Racial tension erupts
Gainesville was no Birmingham but there still were race riots, especially after King was assassinated in 1968, Mitchell said.
“They were always happening in the neighborhood you lived in,” he said. “I never did understand that.”
“When he got shot, folks went crazy,” Brawner said.
The Times reported in July 1969 that two days of protests had erupted into violence when a large crowd apparently broke windows and threw rocks and bottles at passing vehicles. Young black students were apparently protesting what was then the proposed closing of Butler High.
A white person stabbing a black student at a football game in September 1972 appeared to have ignited three days of rioting, resulting in fires, businesses firebombed and numerous arrests, according to Times archives. The city government put a mandatory curfew in place.
Gainesville’s City Commission met with black leaders, including current City Councilwoman Myrtle Figueras, a former teacher, to agree on steps to reduce the city’s racial tensions. Then-Mayor Joe Stargel agreed to appoint a Community Relations Council, made up of equal numbers of black and white residents, said a Times article about the meeting.
50 years later
The fragments of the past floated slowly to the bottom of the pot as things improved for black residents. During the years after the civil rights era, the pot simmered but didn’t boil and overflow with riots and the kind of racial tension seen at the height of the conflict.

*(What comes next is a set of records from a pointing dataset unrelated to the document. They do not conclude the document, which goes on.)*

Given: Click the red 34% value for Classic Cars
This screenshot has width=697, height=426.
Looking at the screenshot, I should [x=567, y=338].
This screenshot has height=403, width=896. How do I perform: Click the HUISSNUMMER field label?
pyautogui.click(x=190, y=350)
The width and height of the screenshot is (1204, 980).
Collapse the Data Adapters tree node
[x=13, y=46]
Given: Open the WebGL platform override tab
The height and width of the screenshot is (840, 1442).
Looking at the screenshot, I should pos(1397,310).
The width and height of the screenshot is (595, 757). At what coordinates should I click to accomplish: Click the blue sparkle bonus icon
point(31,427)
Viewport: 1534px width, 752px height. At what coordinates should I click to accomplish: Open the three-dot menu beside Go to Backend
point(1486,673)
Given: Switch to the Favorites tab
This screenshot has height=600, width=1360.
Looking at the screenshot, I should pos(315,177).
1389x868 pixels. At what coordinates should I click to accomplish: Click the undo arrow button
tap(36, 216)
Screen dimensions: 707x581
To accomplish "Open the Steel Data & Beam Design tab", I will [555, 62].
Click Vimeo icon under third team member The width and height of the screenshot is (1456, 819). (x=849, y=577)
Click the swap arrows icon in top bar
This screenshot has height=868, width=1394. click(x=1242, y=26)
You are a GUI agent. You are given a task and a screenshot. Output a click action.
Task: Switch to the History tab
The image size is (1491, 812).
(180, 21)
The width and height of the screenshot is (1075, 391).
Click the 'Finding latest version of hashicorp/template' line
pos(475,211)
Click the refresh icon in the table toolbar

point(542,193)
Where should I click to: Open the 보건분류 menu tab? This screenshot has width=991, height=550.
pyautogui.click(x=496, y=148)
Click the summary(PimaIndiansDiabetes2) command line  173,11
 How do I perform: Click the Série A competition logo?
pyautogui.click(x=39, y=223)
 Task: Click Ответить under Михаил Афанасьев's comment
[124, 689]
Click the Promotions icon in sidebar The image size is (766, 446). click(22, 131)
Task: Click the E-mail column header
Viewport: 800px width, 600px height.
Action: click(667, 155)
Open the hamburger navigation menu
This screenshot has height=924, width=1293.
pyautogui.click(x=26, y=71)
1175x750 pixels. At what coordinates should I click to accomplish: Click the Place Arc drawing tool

The March on Washington and the civil rights laws that followed helped promote integration, residents said. Gainesville City Council elected the city’s first black mayor, John Morrow Jr., in 1985.
Today, many attitudes have changed for the better, but racial issues still bubble up.
Brawner said that some people, both black and white, just got better at putting up a better front.
“It’s getting better, but everything needs to be uplifted,” she said. “If I live 50 more years, it would never, never, never be the way God wants it to be.”
The Gainesville Hispanic community faces some civil rights discrimination of its own, but some black residents see their struggle as different than the one they fought.
Immigrants from other countries come here to seek freedom instead of being brought here in chains, Mize said.
But she said it’s more about coming together as a nation or destroying ourself in the process.
“It’s not just a color in racism, sometimes they just don’t like the way you look,” she said.
Brawner clings to her faith and “doing the right thing” as a way of navigating this uncertain world.
“It do not cost you one dime to be nice,” Brawner said. “Let me see who I can help tomorrow. Why can’t (people) be nice?”